:: Testo di riferimento ::

Racconta un aspetto malato dei nostri tempi, Hungry Hearts, il film di Saverio Costanzo ultra applaudito al Festival di Venezia: quello delle follie alimentari vegane, caratterizzate dall'ossessione patologica, e da un'ideologia che non vuole sentire ragioni.
Mina, è una mamma italiana che vive a New York. Ha una storia di profonda inquietudine, a causa delle carenze affettive del passato (madre morta da piccola e un padre con cui non parla più), che finirà per riversare sul figlioletto appena nato, sotto forma di un rigido controllo del cibo, che esclude alimenti di origine animale e che finisce per danneggiarlo. Il piccolo, che la protagonista vorrebbe proteggere da tutti i mali del mondo (e dal cibo secondo lei non adatto), viene nutrito seguendo una dieta vegana che non lo fa crescere. Il padre, prima asseconda la moglie, poi si vedrà costretto a intervenire dando da mangiare di nascosto al bimbo la carne mentre la madre provvederà a fargliela vomitare poco dopo.

:::
:: Dati forniti ::

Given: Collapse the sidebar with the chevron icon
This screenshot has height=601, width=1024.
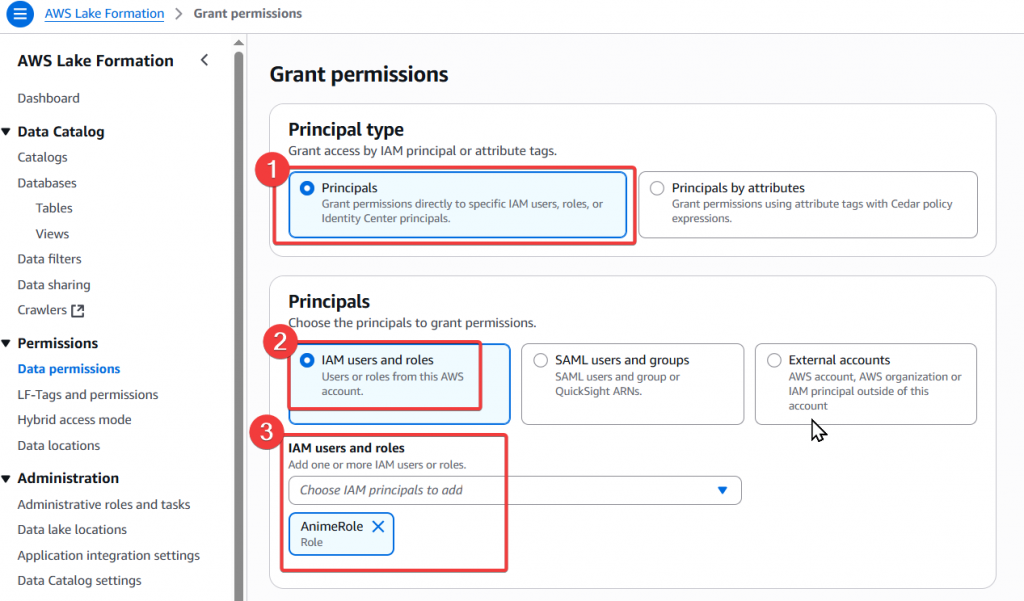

:::

Esercizi:
**A)** Secondo il testo sul film Hungry Hearts, in quale città vive Mina?
**B)** Prosegua il testo sul film Hungry Hearts dopo la sua ultima frase.

Risposte numerate:
**A)** A New York.

**B)**
La protesta dell'Enpa
Questi particolari del film, che servono al regista per fornire un quadro psicologo preciso del personaggio e non certo per giudicare il regime alimentare in oggetto, hanno fatto infuriare i vegani italiani. Il direttore scientifico dell'Enpa, Ilaria Ferri, in una lettera aperta al regista Saverio Costanzo sottolinea che il film “accusa i vegani di essere ortoressici, ovvero di essere affetti da una patologia mentale che porta le persone a controllare il cibo e il suo consumo”. Hungry hearts, pertanto, dice “è un film che denota la totale mancanza di conoscenza del movimento e delle motivazioni profonde che spingono le persone, consapevoli, ad intraprendere la scelta vegana”. Certo è che il film ha un grande merito: quello di accendere un lumicino sulle estreme conseguenze che certi regimi alimentari possono causare se diventano dogma e stile di vita. E soprattutto se vengono imposti, arbitrariamente (e senza consultare un medico) ai più piccoli.